Nice thing about the vac is that its meant for jobsite use , it feels like it'll take a drop out the back of a pickup just fine.

Yes the vac has some storage on it, and you can click and lock on boschs' LBoxx's.


----------



## Monju123

Google Bosch Gas35. That is the European model number, and the Bosch Utube video is much more informative than anything that I have found Stateside.


----------



## 9x9

Was looking to upgrade from my 32 year old Craftsman 16 gal shop vac and your review was the clincher.

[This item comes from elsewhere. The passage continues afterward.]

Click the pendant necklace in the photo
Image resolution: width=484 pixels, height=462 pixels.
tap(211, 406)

Xmas present from wife--- Bosch VAC090A dust extractor ($529 w/free ship) -- Great vac for my small shop. Only used it 3Xs so far. It's replacing my 32 year old Craftsman 16 gal shop vac which nothing was wrong with it. It was time for an upgrade. Many many many many good features on the Bosch---> low noise level (somehting like 70 db I think), tool plug in, storage for hose and attachments are few that I like most so far. Nit pick'n cons--> well there must be something wrong with it -- the 10 ft hose is to long for a vac that can be rolled around my small shop. Looks like 1/3 to 1/2 of hose will be left wrapped around the vac most of the time. And where the hose conects to the canister it would be nice to have a 90 so hose would wrap closer in. Like I say nit pick'n. AS comparing it to my 32 year old Craftsman 16 gal shop vac ---- well let's not do that but the Craftsman served its purpose.

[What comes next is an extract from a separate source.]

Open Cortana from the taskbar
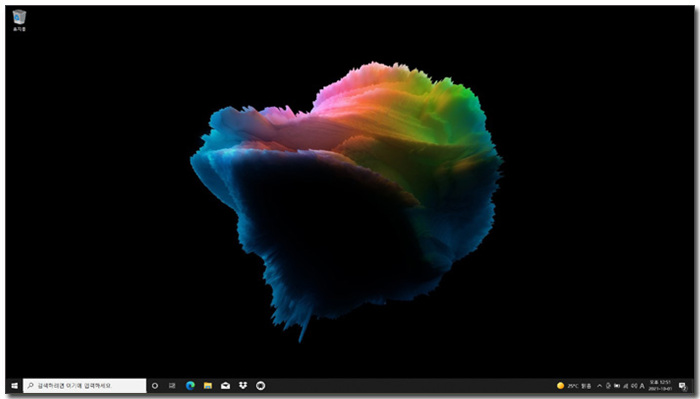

I'm new here-- glad to be a member. Thanks for all the post and reviews and woodworking info.


----------



## nn4l

Some concerns I have with the Bosch vac:

The VAC090S doesn't have adjustable suction, but the A version does. The A version auto cleaning can't be used with fleece bags, which seem to allow better suction, but the S version can turn off the cleaning for fleece bags.. Which is more important?
The VAC090A/S do NOT come with HEPA filter. It's about $120 extra!. I won't buy it unless it has a HEPA filter.
They don't come with an anti-static hose. It's about $120 extra!. Does it have anti-static connection to ground at the hose connector if you use a anti-static hose? How important is this? Add $120 + $120 and it is MORE expensive than the Festool one (which comes with both)!
I would add a Oneida dust deputy deluxe so most stuff never gets to the VAC090A/S. In this case does it matter if you use the supplied (poorly reviewed) filter vs. buying the (better reviewed) fleece ones?
Oneida makes a dust deputy version to custom fit on top of the Festool CT vacs, but not the Bosch (or any other) ones. Seems like this would be nice to have it all stacked as one. How important is this?


----------



## nn4l

I've just talked to a Bosch tech guy about the unit.

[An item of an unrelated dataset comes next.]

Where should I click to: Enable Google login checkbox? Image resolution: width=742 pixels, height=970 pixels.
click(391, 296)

Both A and S units can use their 'cleaning' with a fleece or plastic bag. They can not use it with paper bags. The A unit can disable the cleaning.
The supplied plastic bag has no air going through it, but is open at the top and lots of dust/stuff bypasses it and gets in the filter. So I would buy the fleece bags and throw away the plastic one - period!
The main purpose of the adjustable suction/power dial on the A unit is NOT to reduce the amount of vacuum if you don't need it (a slider on the hose handles will reduce vacuum just fine). It IS intended to reduce power consumption of the vacuum if the tool that is plugged in to the vac takes too much current and would cause the circuit breaker to trip. By reducing the power of the vac you give more power to the tool and don't go over the max power of the circuit you're on. But do you really want to be forced to have less vacuum on a more powerful tool that needs all the vacuum it can get??? I think the best solution is to provide a circuit with a much larger max amperage to plug the vac into and avoid the problem and get max vacuum with the power hungry tools plugged in. By doing this you don't need the adjustable suction/power dial at all and thus the cheaper S version is fine.
The units do not come with anti-static hoses or Hepa filters or fleece bags because they think the US market is too cheap to buy them (and I assume they're correct - sigh!). It's a shame since the European market has a version with both. You have to buy the anti-static hose ($125 or so) and Hepa filter ($120 or so) and fleece bags ($40 or so for 5) and throw away the others if you want them (which then makes the units probably MORE expensive than a Festool!). The units DO allow the static to be discharged through the vacuum inlet to the outlet plug.
Oneida has no plans for a dust deputy to sit on top of a Bosch vac (like they do for Festool), so you have to decide if you're OK with their stand alone dust deputy. But the stand alone one will be a lot less prone to tipping over, as you tug on the hose using a tool or if you pull the vacuum around by it.
You can use a 35mm hose on all smaller tools that would expect a 22mm hose, with the same amount of vacuum (and avoid possible clogs where the tool joins the hose). You just have a heavier and less flexible hose behind your tool to deal with. I'm OK with that. Festool should have shipped their tool with their 36mm hose IMHO.


----------



## Jonwilliam

Ok, ok, ok… look…I'm line the rest of you wanting the best for your dollar and heavily invested in the brands you trust. After having this vac for quite some time now I'd stack it against any festool anytime. Disclaimer: I have a domino, of 100 l, and ts55 festool. For the price without a terrible amount of digging on the Internet you can't find a self cleaning vac for less with incredible quality? I just checked . The festool self cleaning vac is $825.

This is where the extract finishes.